Frequently asked questions
- What is the real (cost-adjusted) Marketing Manager salary in Rhode Island?
- After BEA RPP adjustment (regional price parity index 102.1 for Rhode Island), the real-wage equivalent is $167,785 — what the $171,250 nominal salary actually buys. Quartiles in real terms: $124,930 to $208,896.
- Why is the BEA RPP for Rhode Island different from a single CPI number?
- BEA splits regional price parity into three components — goods, services, and rents — reweighted to the BEA's national consumption basket. Rhode Island's overall index of 102.1 reflects rents 102.7, services 145.1, and goods 98.3.
- Where does Rhode Island rank for Marketing Manager pay?
- On nominal BLS wages alone, Rhode Island ranks among the 51 states and DC by median pay. After the BEA cost-of-living adjustment the ordering changes — high-cost states fall, low-cost states rise. Both rankings are shown in the data table on this page.
- Is Rhode Island a 'real-wage arbitrage' state for Marketing Managers?
- No — Rhode Island's RPP is close to the national 100 baseline, so nominal and real wages move roughly together. Neither an arbitrage nor a penalty state.
- Should I negotiate based on the BLS median for Rhode Island?
- The BLS median is a calibration anchor, not a ceiling. Use it to validate that an offer is in-band — anything well below the P25 in this state is a flag, anything above the P75 typically requires demonstrable specialty depth, niche credentials, or a high-COL metro within Rhode Island.
- B2B vs B2C marketing manager pay in Rhode Island?
- BLS aggregates Marketing Managers (11-2021) without industry split. In {state}, B2B / SaaS marketing managers (especially demand-gen, ABM, product-marketing functions) typically earn at or above the BLS P75 once equity is included — driven by tech-cluster compensation.

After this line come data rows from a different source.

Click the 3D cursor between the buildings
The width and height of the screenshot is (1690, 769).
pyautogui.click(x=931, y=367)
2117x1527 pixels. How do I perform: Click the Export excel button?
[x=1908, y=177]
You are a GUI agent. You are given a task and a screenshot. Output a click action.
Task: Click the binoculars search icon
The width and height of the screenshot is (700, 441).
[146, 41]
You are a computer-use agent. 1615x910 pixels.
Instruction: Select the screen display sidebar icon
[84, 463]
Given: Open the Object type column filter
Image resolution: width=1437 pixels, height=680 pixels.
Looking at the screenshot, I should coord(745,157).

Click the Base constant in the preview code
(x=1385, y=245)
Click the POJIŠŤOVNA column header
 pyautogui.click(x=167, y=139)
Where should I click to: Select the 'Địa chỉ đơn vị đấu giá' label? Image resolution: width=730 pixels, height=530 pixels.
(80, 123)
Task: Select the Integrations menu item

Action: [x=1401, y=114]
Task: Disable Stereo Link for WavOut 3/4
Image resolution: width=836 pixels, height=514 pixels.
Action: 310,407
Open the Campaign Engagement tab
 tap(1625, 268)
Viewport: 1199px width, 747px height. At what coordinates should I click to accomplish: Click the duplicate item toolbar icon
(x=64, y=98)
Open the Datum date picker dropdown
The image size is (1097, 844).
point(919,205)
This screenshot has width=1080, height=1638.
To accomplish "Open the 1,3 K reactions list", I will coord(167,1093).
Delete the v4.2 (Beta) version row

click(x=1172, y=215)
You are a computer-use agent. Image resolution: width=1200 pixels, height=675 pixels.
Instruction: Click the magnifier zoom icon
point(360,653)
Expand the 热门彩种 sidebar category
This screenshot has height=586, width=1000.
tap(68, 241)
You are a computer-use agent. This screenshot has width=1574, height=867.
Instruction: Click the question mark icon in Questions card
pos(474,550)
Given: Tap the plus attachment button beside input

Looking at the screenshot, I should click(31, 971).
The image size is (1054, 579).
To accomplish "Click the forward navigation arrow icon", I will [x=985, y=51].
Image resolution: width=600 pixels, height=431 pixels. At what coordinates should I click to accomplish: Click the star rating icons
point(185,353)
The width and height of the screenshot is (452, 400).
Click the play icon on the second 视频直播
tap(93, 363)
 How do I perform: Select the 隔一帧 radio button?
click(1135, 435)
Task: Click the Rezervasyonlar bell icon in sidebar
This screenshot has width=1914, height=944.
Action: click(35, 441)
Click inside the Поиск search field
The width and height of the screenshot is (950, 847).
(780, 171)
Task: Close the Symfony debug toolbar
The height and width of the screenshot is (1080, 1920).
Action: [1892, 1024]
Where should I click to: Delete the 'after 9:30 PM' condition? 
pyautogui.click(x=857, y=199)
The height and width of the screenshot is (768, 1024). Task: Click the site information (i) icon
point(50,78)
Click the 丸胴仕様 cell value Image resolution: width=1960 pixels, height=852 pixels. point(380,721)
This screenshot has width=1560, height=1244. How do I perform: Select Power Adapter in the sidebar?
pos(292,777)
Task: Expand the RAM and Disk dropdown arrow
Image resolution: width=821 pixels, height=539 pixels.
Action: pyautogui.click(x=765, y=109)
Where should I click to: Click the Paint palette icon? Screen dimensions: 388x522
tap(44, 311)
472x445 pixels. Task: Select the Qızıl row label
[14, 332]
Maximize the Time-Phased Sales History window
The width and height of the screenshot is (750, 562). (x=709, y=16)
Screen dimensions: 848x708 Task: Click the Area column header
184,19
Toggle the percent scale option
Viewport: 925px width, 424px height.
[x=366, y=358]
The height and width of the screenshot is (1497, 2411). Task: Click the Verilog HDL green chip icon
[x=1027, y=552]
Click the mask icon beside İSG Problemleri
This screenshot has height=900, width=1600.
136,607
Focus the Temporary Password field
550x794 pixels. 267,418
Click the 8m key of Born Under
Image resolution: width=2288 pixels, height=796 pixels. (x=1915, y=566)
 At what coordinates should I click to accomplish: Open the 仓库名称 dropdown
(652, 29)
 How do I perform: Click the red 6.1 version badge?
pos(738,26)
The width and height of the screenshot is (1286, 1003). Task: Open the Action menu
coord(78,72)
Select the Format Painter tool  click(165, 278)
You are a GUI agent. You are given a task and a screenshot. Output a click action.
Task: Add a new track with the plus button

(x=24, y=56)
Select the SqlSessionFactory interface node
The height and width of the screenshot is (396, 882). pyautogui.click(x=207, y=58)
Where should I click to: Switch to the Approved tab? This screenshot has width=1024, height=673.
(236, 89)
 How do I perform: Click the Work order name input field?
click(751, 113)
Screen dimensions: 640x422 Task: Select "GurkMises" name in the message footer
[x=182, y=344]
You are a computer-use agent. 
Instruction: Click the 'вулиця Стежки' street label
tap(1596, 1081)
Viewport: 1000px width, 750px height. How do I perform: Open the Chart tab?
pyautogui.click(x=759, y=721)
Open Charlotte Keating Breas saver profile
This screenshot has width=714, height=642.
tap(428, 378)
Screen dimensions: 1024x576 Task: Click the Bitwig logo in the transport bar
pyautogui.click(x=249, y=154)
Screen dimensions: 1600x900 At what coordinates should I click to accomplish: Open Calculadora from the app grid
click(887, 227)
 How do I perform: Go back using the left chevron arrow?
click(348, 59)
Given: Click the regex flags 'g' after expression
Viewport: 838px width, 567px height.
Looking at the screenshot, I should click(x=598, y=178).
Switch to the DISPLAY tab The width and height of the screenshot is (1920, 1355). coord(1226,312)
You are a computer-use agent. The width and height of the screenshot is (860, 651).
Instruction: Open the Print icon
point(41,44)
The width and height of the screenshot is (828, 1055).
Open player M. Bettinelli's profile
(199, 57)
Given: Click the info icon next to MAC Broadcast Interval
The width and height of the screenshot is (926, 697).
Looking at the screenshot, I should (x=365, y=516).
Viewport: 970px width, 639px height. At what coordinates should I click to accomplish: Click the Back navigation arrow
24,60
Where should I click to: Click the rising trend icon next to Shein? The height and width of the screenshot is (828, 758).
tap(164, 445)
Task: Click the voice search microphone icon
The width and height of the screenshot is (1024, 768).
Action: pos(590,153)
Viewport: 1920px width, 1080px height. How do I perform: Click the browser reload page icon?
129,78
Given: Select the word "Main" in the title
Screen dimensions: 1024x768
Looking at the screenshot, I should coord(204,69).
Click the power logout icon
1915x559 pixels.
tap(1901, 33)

B2C marketing managers in CPG, retail, and consumer-services tend to track BLS median with bonus tied to brand-level revenue. Agency-side marketing managers in {state} usually trail in-house base pay but add billable-leverage upside at director-and-above levels.
- Does an MBA add to marketing manager pay in Rhode Island?
- MBA-credentialed marketing managers in Rhode Island typically start 15-25% above non-MBA peers and reach VP-marketing 2-4 years sooner on the median path. The $80-200K MBA tuition + 2-year earnings gap takes 5-10 years to break even — better at top-15 programs with strong CPG/tech recruiting pipelines, weaker at regional MBAs. For demand-gen and growth-marketing tracks, demonstrated revenue impact and analytics chops often beat MBA pedigree on pay outcomes.
Sources & methodology
- U.S. Bureau of Labor Statistics — Occupational Employment and Wage Statistics (OES), SOC 11-2021, 2024 reference period.
- U.S. Bureau of Economic Analysis — Regional Price Parities, 2023 vintage (all-items, goods, services, rents).
- Real-wage figures = nominal BLS wage ÷ (state RPP / 100).
- See the methodology page for full computation details and limitations.
Cross-comparison: see how Rhode Island Marketing Manager pay ranks against the other 254 state × occupation pages on the Real Wage Atlas → — four-way ranking by real wage, after-tax take-home, state-tax savings, and cost-of-living arbitrage.